(Attività) Prosegui il brano su Susan e sulle condizioni di vita degli arabi in Israele, riprendendo subito dopo la sua ultima frase.

Alle pareti tele israeliane, palestinesi, sudafricane. Perché è nel Sudafrica dell’apartheid che ha vissuto, da universitaria, le prime esperienze politiche: così ha imparato a riconoscere e denunciare i segni del diverso trattamento riservato ad ebrei e arabi nell’accesso al lavoro, nel peso in politica, nella di stribuzione delle risorse statali per istruzione, servizi, ordine pubblico. Sul tavolino le ultime letture: The Ethnic Cleansing of Palestine dello storico israeliano Ilan Pappe; Out of Place, la biografia dell’intellettuale palestinese Edward Said; Violation, saggio su un famoso caso di razzismo negli Usa, del giornalista David Rose. Punti di riferimento morali che continuano ad alimentare il suo impegno civile.
Paura e ignoranza. Il fatto è che quando nel 2002 è venuta a vivere tra 30 mila arabi stretti come sardine su pochi chilometri quadrati, obbligati dall’espropriazione delle terre ad aggiungere piani ai palazzi esistenti perché non c’è modo di ottenere nuove licenze edilizie, Susan sperava di dimostrare come la paura che divide i due popoli «si basi solo su un’ignoranza alimentata da Israele per tenere la popolazione ebraica separata dai suoi vicini arabi». Oggi, aldilà della sua comprensione più profonda del conflitto e a dispetto di tutte le promesse ascoltate, la scrittrice rileva «un netto peggioramento della condizione di vita degli arabi». Al punto che «potrebbe presto scoppiare una nuova intifada» se non si porrà rimedio al sovraffollamento, alla carenza cronica di infrastrutture, scuole, parchi, impianti fognari dei municipi arabi. Per questo, malgrado il male che l’ha colpita e che ha ispirato il libro sulle donne e la malattia che uscirà nel 2009, viaggia spesso sia in Europa che negli Stati Uniti per dare voce alle richieste dei cittadini arabi di porre fine alla gestione «etnocentrica» della cosa pubblica in Israele. O anche di poter raccontare l’altra storia della guerra del ’48, la nakba, nelle scuole arabe israeliane.

(Materiale fornito)
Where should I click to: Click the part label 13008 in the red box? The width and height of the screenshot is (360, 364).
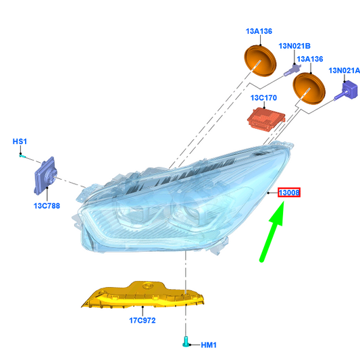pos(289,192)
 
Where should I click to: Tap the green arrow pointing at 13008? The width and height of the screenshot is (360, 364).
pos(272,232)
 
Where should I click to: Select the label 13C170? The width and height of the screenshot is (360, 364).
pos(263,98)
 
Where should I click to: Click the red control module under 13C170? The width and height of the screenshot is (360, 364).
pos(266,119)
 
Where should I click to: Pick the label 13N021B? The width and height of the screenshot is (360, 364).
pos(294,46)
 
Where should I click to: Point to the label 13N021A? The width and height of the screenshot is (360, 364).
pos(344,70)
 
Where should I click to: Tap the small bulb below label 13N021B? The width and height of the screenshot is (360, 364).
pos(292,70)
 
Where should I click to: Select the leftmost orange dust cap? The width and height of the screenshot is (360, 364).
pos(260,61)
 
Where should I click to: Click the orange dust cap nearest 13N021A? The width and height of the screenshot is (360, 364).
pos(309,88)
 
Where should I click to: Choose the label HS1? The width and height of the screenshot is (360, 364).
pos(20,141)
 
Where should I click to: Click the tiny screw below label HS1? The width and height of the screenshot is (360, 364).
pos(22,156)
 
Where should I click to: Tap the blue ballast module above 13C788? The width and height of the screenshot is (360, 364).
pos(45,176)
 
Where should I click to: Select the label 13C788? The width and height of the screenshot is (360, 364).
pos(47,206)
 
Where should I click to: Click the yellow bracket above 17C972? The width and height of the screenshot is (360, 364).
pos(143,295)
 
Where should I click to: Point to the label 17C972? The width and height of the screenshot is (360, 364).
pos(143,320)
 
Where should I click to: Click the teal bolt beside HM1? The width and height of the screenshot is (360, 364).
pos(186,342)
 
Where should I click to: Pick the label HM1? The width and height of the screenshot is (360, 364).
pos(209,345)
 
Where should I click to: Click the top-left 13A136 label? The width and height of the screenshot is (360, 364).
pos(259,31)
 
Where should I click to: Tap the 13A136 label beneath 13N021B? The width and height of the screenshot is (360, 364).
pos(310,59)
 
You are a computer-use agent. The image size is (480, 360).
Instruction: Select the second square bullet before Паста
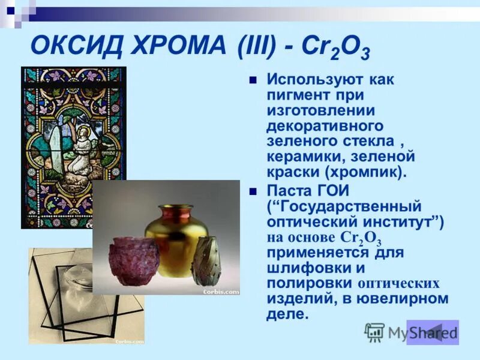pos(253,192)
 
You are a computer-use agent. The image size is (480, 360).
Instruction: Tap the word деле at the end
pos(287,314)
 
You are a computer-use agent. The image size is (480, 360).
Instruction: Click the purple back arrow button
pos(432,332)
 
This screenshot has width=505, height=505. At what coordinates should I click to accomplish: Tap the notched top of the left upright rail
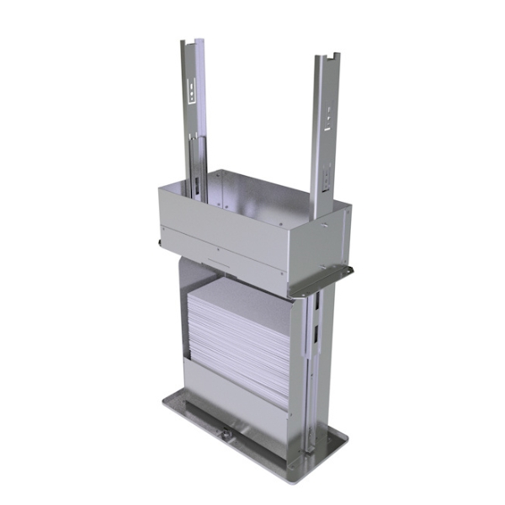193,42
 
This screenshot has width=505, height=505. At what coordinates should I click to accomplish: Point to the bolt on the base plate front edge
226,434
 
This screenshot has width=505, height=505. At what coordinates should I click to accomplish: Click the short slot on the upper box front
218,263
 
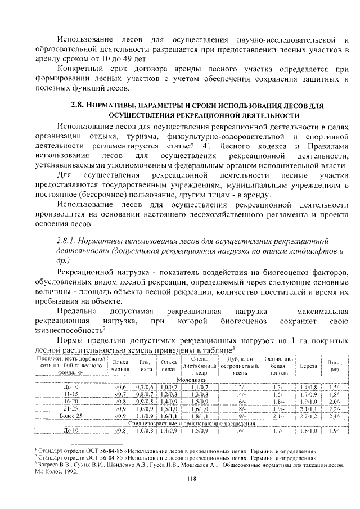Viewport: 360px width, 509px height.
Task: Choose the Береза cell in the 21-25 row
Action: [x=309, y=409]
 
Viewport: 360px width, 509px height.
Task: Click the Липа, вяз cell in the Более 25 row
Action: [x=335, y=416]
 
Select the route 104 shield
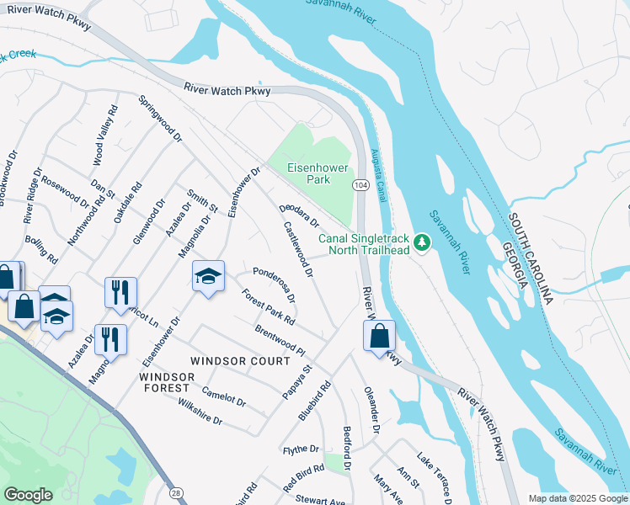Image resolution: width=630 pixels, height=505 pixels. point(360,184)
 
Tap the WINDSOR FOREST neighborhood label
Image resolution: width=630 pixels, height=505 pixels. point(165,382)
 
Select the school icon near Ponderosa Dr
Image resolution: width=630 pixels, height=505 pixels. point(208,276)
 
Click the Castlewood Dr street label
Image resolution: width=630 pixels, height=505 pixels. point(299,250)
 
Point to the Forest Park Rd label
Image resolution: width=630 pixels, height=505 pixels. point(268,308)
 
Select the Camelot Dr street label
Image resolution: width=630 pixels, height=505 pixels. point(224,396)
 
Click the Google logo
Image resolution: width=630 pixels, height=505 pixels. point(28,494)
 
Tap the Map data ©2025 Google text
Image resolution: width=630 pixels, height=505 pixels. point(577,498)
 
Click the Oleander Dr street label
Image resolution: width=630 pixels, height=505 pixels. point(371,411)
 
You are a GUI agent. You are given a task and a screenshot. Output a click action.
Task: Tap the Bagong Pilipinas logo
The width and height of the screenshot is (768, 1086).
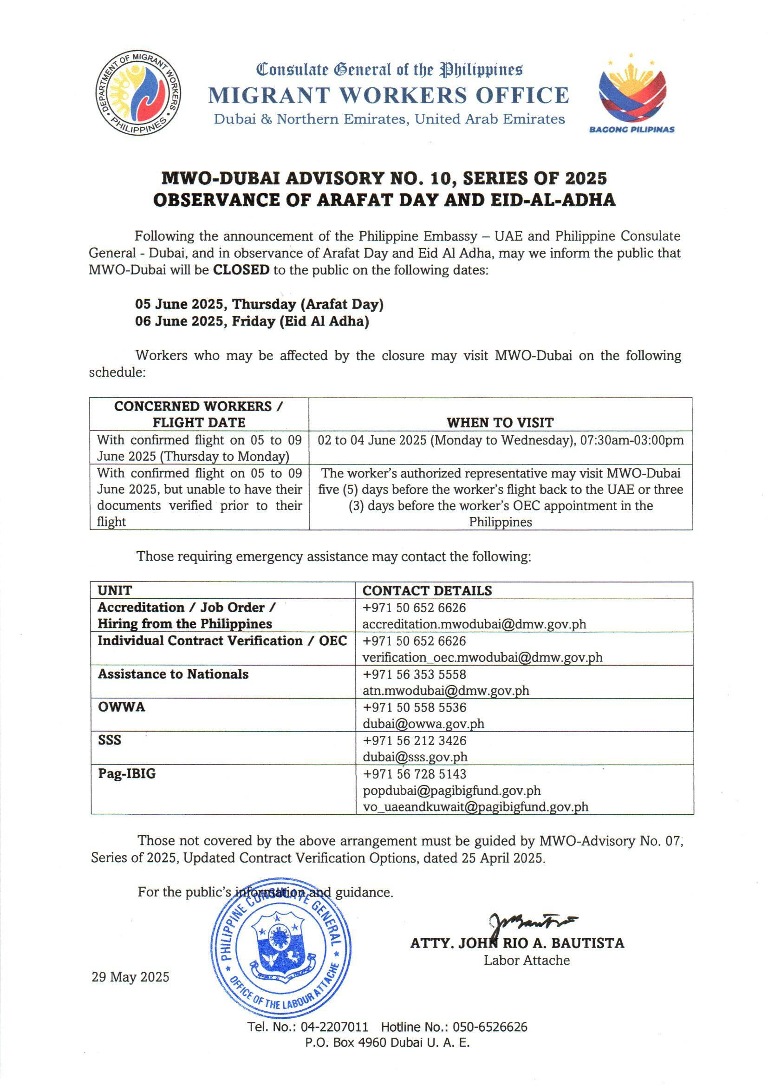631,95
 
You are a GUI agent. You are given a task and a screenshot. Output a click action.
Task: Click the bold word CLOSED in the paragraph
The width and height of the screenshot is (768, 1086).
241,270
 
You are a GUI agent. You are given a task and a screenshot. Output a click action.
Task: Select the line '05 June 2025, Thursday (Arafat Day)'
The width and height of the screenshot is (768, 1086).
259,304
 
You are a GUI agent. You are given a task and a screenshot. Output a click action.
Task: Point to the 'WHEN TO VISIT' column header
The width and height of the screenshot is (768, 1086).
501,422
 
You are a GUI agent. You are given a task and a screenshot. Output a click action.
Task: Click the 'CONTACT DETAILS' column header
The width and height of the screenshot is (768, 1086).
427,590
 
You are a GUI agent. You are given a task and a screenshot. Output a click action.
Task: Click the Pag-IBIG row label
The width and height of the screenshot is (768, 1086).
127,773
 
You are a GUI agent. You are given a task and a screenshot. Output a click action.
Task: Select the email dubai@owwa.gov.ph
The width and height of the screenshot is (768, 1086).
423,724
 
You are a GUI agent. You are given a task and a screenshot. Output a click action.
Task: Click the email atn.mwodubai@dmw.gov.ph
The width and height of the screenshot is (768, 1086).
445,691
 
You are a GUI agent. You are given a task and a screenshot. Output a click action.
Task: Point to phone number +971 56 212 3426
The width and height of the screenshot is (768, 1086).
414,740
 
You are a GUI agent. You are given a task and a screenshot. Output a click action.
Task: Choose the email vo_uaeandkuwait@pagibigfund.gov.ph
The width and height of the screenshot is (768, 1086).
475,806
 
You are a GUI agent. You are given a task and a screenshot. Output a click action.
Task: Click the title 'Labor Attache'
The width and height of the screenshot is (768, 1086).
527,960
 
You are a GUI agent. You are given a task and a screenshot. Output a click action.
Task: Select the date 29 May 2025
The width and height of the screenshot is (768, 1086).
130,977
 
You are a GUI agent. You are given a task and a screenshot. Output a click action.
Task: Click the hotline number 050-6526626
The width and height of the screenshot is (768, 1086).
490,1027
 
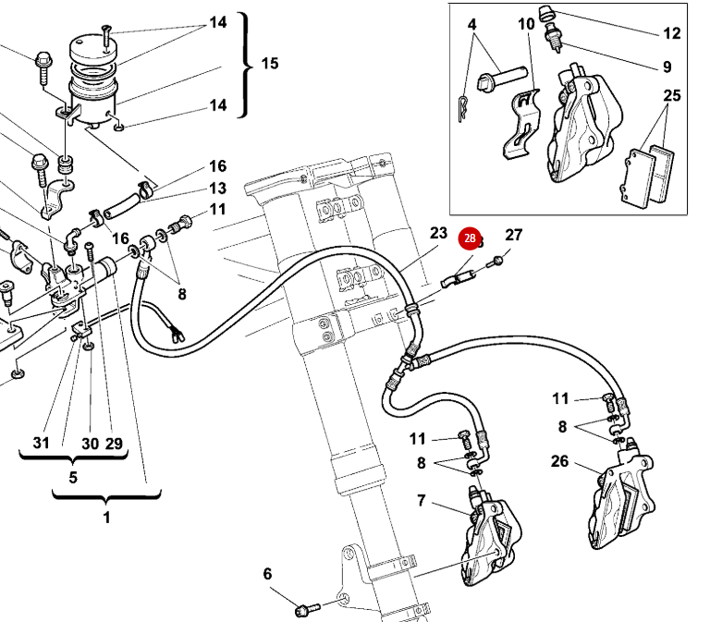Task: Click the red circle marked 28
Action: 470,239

(Spazio risposta)
Il paradosso è che il libro che l’ha resa famosa, nato per rompere il silenzio sulle vite degli altri cittadini israeliani, non si può leggere in ebraico. «Israele preferisce vivere nella negazione del problema», allarga le braccia Susan. «La maggior parte di quelli che l’hanno letto in inglese sono rimasti scioccati. Alcuni nutrono una silenziosa ammirazione; altri mi considerano un’estremista». Per la maggior parte, un’inquilina scomoda nel condominio arabo-israeliano.